On July 15, the Thomas More Society filed an amicus curiae brief with the Supreme Court of Rhode Island in a lawsuit against former Governor Gina Raimondo and her administration. Within the brief, the law firm argued the rights of voters and preborn children were violated by Rhode Island’s 2019 Reproductive Privacy Act.
As Live Action News has previously reported, the bill allows for abortions throughout all nine months of pregnancy even if Roe v. Wade is overturned. In addition, the act overturned a statute that made it possible to charge an assailant who with fetal homicide if the perpetrator attacks a pregnant woman and kills her preborn child.
According to the Thomas More Society, Rhode Islanders were deprived of the constitutional right to even vote on such a measure. In contrast, the preborn were denied an even greater right: their legal rights as persons. As the nonprofit law firm stated on its website, this filing will support the “personhood rights of preborn children” and the “rights of eligible Rhode Island voters who would have voted against a constitutional amendment recognizing the right of abortion had it been put before an electorate.”

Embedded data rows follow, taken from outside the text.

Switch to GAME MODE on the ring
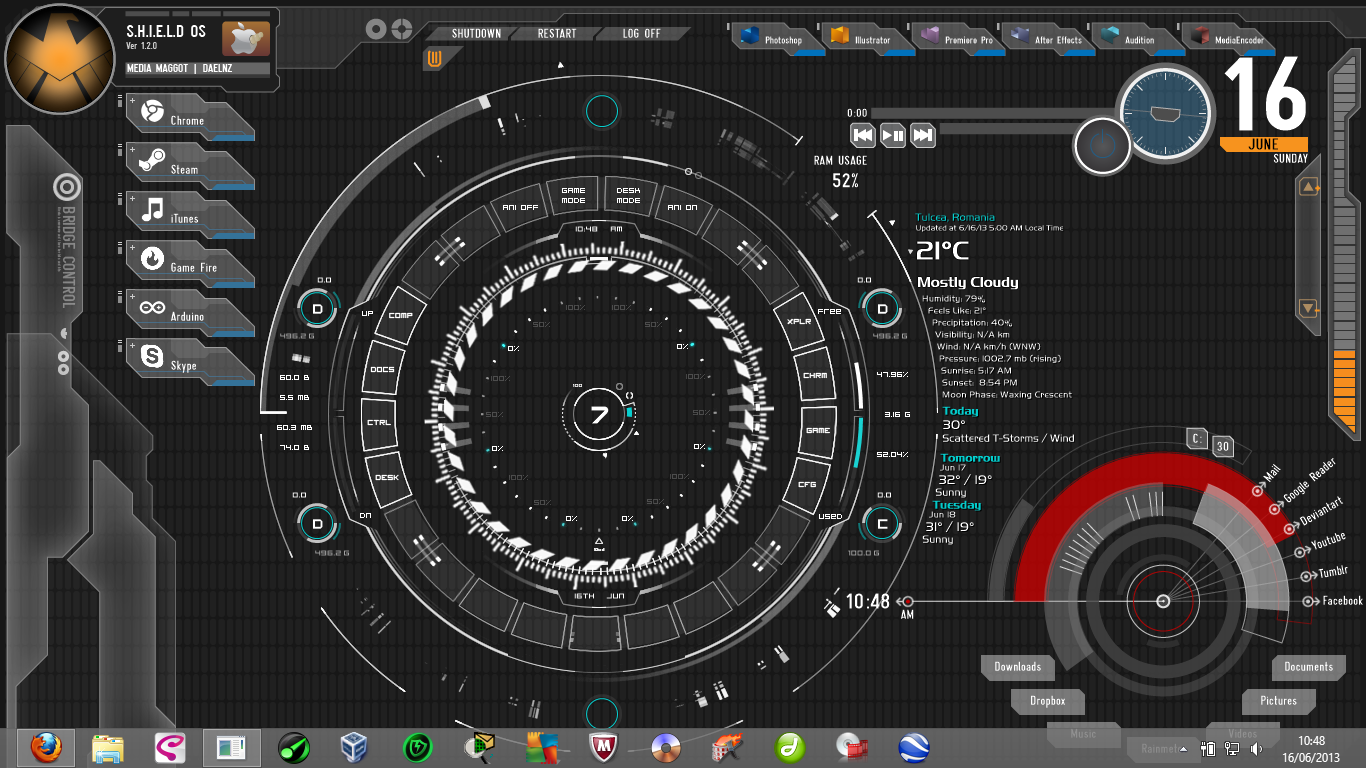This screenshot has width=1366, height=768. (x=572, y=193)
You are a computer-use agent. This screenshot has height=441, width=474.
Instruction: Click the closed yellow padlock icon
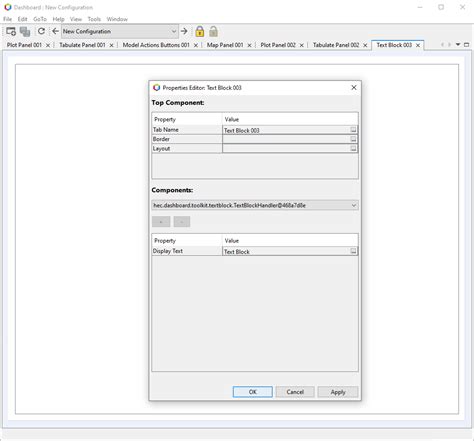point(200,31)
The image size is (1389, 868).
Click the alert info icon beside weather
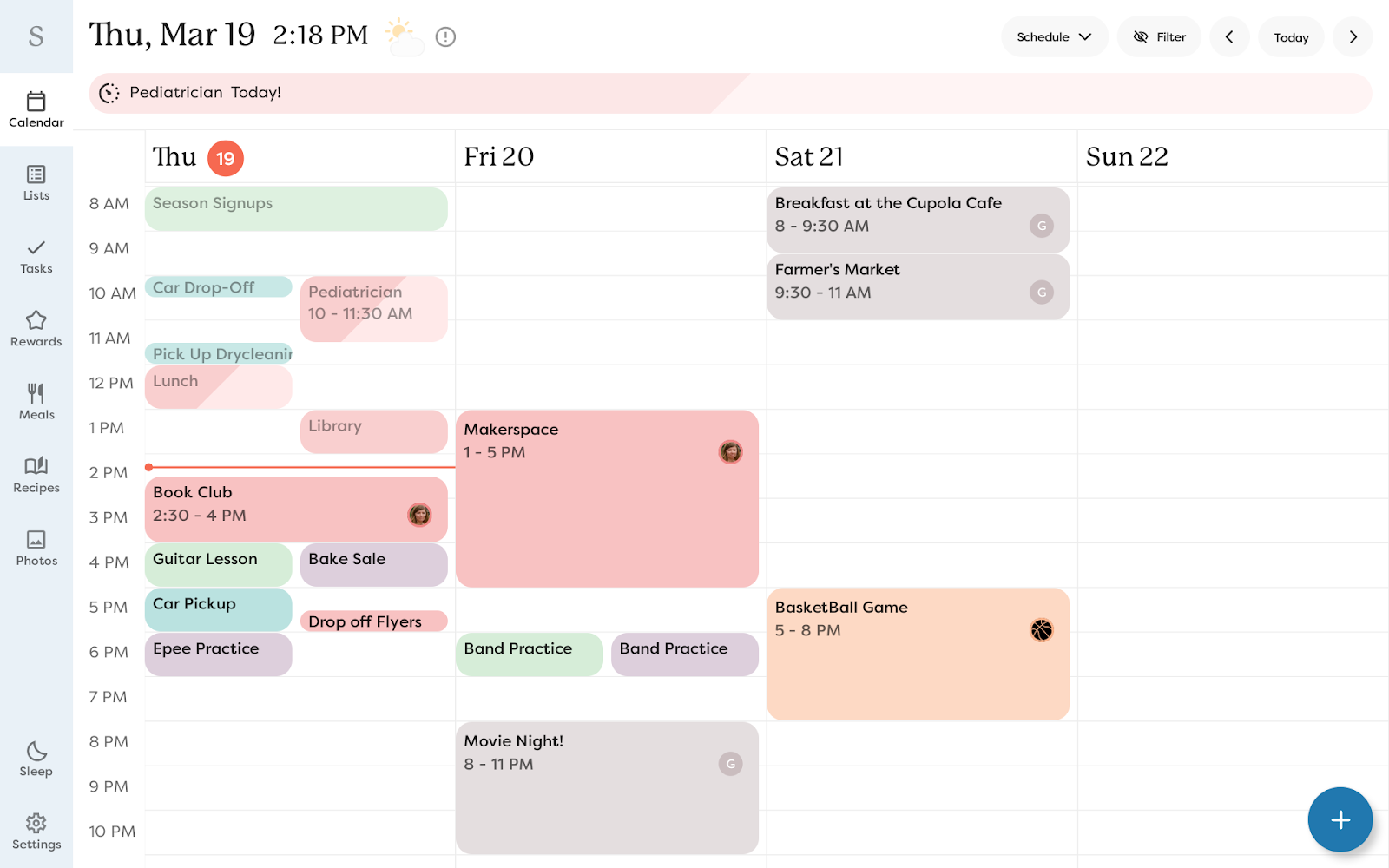pos(445,36)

READ: Rhode Island abortion law allows babies to be killed up to birth for life or ‘health’ of mother
In an interview with Live Action News, Thomas Olp, Vice President and Senior Counsel at the Thomas More Society, explained the flaws behind the 2019 act and the purpose in filing the brief.
“It would be in a pro-life interest to have courts recognize that unborn human beings are persons, even if Roe v. Wade says they’re not a person under the Fourteenth Amendment,” Olp said. “Now, we say, the only thing that Roe v. Wade said is – the contest between a mother and her baby – the mother trumps the interests of the unborn child, right?”
He added, “And so if we narrow Roe v. Wade to that context, in the fetal homicide area, for example, the quick child law area, there’s no such pitting of interest – the interest of the mother and the interest of the fetus are identical – so why wouldn’t a court be able to recognize the interest of that unborn child?”
Since fetal homicide laws grant preborn children “protectable interests under law,” Olp said, idealogues like the ones behind bills like the Reproductive Privacy Act are trying to undo them. “It’s just striking to me what a different worldview it was before Roe v. Wade in terms of how an unborn child was looked at in the law. And I would say it’s a mark of how degraded our society has become in terms of protecting the voiceless, the victims of the world – the people who have no voice. Isn’t that the measure of law?”
Olp went on to say how the purpose of the legal system is to “recognize and protect the dignity of human beings,” instead of permitting their humanity to be “scapegoated” for other ideological purposes.
Hopefully, the law firm’s brief will draw attention to the need to restore the legal protections that preborn children once had as human beings.